Feedler v. Schroeder

Decision Date31 March 1875
Citation59 Mo. 364
PartiesJOSEPH FEEDLER, Defendant in Error, v. WILLIAM SCHROEDER, Plaintiff in Error.
CourtMissouri Supreme Court

Matthew O'Reilly, for Plaintiff in Error.

I. Defendant's appearance for the purpose of taking a change of venue, did not cure defects in the service. Such an appearance was not a submission to the jurisdiction, nor was it a pleading to the merits, and the justice to whom the case was sent stood in the same position as the justice from whom the case came. (Wagn. Stat., 826, § 39.)

II. The judgment of the justice who tried the case, is erroneous in this, that it gives judgment for $70.00 damages, when the plaintiff asks only $35.00, and it does not show the actual value of the damages as found. (Wagn. Stat., 646, § 22.)

III. The Circuit Court erred in affirming the judgment of the justice. The case should have been tried de novo. (Wagn. Stat., 653, § 33.) It is only where there is a failure to perfect the appeal, that the judgment of the justice should be affirmed. (Wagn. Stat., 653, § 30; Lee vs. Roberts, 8 Mo., 506.)

IV. The judgment of the Circuit Court is excessive. The plaintiff asked $35 for his damages, and $35 for his monthly rents and profits, and the judgment is for $70 for his damages, and $70 for his monthly rents and profits, although there is no actual finding anywhere as to what was their actual value. (Moore vs. Dixon, 50 Mo., 424.)H. L. Gottschalk, for Defendant in Error.

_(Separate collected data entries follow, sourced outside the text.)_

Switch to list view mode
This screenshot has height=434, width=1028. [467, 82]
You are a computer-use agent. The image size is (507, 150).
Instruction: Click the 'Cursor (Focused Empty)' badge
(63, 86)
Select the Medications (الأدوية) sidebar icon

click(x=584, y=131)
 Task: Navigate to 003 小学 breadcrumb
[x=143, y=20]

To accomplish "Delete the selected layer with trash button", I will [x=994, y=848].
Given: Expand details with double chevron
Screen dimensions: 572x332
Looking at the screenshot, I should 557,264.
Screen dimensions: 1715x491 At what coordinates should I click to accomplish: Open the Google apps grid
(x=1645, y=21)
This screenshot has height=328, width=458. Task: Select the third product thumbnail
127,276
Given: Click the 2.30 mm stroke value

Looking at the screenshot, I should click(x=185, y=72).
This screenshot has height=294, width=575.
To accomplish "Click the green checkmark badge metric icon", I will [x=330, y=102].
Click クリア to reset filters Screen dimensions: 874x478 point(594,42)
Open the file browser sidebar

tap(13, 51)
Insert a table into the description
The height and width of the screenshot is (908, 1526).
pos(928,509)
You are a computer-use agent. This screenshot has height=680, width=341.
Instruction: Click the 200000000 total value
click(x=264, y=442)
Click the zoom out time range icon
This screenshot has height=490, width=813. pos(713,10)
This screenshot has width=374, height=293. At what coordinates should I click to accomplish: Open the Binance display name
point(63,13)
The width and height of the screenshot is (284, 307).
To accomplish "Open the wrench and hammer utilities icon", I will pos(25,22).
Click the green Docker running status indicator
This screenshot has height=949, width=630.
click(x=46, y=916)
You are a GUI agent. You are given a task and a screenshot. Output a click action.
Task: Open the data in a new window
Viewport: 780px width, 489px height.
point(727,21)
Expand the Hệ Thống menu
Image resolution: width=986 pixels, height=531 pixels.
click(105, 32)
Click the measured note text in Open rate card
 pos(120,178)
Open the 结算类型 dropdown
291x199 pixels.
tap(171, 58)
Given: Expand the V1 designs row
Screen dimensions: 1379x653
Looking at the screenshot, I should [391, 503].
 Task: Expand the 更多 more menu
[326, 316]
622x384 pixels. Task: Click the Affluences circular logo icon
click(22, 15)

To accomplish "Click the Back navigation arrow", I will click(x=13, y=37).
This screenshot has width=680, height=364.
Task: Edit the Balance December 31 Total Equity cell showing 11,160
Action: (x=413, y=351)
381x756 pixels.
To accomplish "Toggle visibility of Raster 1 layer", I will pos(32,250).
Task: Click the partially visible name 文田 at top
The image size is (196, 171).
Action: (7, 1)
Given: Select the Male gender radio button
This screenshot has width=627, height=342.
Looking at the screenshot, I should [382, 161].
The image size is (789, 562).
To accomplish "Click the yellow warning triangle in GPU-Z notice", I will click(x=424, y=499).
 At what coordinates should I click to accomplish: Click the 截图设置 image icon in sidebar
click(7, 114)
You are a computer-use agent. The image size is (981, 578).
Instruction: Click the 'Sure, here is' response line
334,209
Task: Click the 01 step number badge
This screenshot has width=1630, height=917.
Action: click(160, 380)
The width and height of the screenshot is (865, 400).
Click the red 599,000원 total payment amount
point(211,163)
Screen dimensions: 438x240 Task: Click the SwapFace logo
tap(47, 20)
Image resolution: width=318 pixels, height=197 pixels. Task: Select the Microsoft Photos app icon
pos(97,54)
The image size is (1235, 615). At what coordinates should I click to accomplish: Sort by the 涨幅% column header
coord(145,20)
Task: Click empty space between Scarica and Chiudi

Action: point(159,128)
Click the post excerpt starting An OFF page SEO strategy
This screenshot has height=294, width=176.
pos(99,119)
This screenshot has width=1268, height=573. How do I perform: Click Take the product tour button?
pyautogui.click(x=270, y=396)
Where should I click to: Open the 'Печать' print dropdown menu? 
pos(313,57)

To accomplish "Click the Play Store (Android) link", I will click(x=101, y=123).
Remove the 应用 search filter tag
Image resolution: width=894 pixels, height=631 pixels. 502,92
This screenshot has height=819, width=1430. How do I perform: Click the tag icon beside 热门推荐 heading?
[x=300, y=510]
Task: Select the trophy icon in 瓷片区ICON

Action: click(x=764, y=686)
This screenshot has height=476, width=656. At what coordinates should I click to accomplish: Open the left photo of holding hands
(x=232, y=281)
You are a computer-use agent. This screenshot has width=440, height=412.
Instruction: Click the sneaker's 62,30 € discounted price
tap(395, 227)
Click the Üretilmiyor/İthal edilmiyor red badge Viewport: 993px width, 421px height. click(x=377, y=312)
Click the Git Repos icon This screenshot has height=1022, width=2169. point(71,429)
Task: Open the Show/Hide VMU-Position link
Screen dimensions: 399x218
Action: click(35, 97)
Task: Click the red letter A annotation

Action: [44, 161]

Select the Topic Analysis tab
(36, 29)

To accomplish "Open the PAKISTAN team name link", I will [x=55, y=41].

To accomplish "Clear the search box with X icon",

I. The defendant having appeared before the justice of the peace and filed his affidavit for a change of venue, waived all errors in the process and service.

II. The Circuit Court had the right to affirm the judgment of the justice of the peace, as defendant failed to prosecute his appeal and refused to make his defense, if any he had. (Wagn. Stat., 653, § 30.)

III. The judgment for double the amount was proper. (Wagn. Stat., 645, § 22.) The case of Moore vs. Dixon (50 Mo. 424), is not parallel. In the case at bar plaintiff got judgment for the amount claimed, and that sum was doubled as a penalty, under the above section.

HOUGH, Judge, delivered the opinion of the court.

This was an action of forcible entry and detainer. Plaintiff claimed damages to the amount of $35, and alleged the monthly rents and profits to be $35. Service of process was made by a special constable appointed by the justice, by reading the writ, only, to the defendant. On the return day of the writ, the defendant made application for a change of venue, which was granted, and on the day set for trial of the cause, by the justice to whom the same had been transferred, a judgment by default was rendered against the defendant, for the recovery of the possession of the premises and for $70 damages, and for rents and profits, at the rate of $70 per month until restitution should be made. A motion to set this judgment aside was made and overruled by the justice, and defendant appealed to the Circuit Court, and there filed a motion to quash the return of the special constable, for the reason that it did not appear that he had been served with process, as required by statute, and limited his appearance to the purposes of that motion only. This motion was overruled, and when the case was called for trial, the defendant having failed to appear and prosecute his appeal, the judgment of the justice was affirmed. This judgment was affirmed at General Term and defendant brings the case here by writ of error.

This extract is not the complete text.